Prior studies have suggested that probiotics such as Lactobacillus can reduce intestinal inflammation in cystic fibrosis ³. A 2014 study from Italy further reports that the probiotic Lactobacillus reuteri, in a six-month trial in boys with cystic fibrosis, reduced the occurrences of upper respiratory infections and pulmonary exacerbations. Upper respiratory tract infections include nose, throat, sinus and ear infections. A pulmonary exacerbation is a clinical worsening of pulmonary symptoms such as increased sputum ⁴.

In the 2014 Italian study, 61 young men (median age 17.5 years, range 6-29) with cystic fibrosis with mild to moderate lung disease participated in a six-month, randomized, double-blind placebo-controlled trial. Half of them received 5 drops daily (10 to the 10^th colony forming units) of Lactobacillus reuteri ATCC55730 (LR) by mouth. The control group, received placebo drops. During the six-month testing, the participants were not allowed to consume additional probiotics or foods containing probiotics.

The primary outcome measures are summarized in the table below. Both groups had 30 participants.

Additional secondary outcomes included measures of bacteria present in sputum, pulmonary function tests, and measurements of inflammation such as fecal calprotectin, and IL-8 and TNF-alpha in plasma and in sputum. None of the secondary outcomes, however, were found to be significantly different between the two groups. The prior study ³, which found Lactobacillus beneficial in reducing intestinal inflammation in cystic fibrosis, used a different strain of Lactobacillus than was used in this study.

The researchers commented that the use of probiotics in cystic fibrosis is rational because cystic fibrosis patients are exposed to massive antibiotic treatments, causing an altered composition of the intestinal microbiota ⁴. This study demonstrated that a long-term administration of one exact strain of Lactobacillus reduced pulmonary exacerbations and upper respiratory infections in male patients with cystic fibrosis.

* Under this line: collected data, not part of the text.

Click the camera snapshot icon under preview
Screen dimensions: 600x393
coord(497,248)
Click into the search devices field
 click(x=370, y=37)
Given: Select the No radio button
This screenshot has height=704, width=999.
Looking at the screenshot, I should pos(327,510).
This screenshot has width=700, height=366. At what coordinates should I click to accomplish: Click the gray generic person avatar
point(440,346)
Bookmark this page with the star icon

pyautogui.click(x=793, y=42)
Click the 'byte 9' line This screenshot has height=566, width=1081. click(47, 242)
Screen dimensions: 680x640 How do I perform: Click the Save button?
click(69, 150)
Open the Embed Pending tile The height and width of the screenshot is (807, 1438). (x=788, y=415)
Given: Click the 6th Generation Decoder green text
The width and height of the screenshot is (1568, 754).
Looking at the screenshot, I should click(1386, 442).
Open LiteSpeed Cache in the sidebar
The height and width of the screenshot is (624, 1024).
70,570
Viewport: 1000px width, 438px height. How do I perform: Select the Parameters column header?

Source: Di Nardo et al 2013.  Lactobacillus reuteri ATCC55730 in Cystic Fibrosis. JPGN, Volume 58, Number 1, January 2014

© 2013 by European Society for Pediatric Gastroenterology, Hepatology, and Nutrition and North American Society for Pediatric Gastroenterology, Hepatology, and Nutrition DOI: 10.1097/MPG.0000000000000187

Posted March 28, 2017.

References:

1. O’Sullivan B, Freedman S. Cystic Fibrosis. Lancet. 2009;373(May 30):1891-1904.
2. MacKenzie T, Gifford AH, Sabadosa KA, et al. Longevity of patients with cystic fibrosis in 2000 to 2010 and beyond: survival analysis of the cystic fibrosis foundation patient registry. Annals of internal medicine. 2014;161(4):233-241.
3. Bruzzese E, Raia V, Gaudiello G, et al. Intestinal inflammation is a frequent feature of cystic fibrosis and is reduced by probiotic administration. Alimentary pharmacology & therapeutics. 2004;20(7):813-819.
4. Di Nardo G, Oliva S, Menichella A, et al. Lactobacillus reuteri ATCC55730 in cystic fibrosis. Journal of pediatric gastroenterology and nutrition. 2014;58(1):81-86.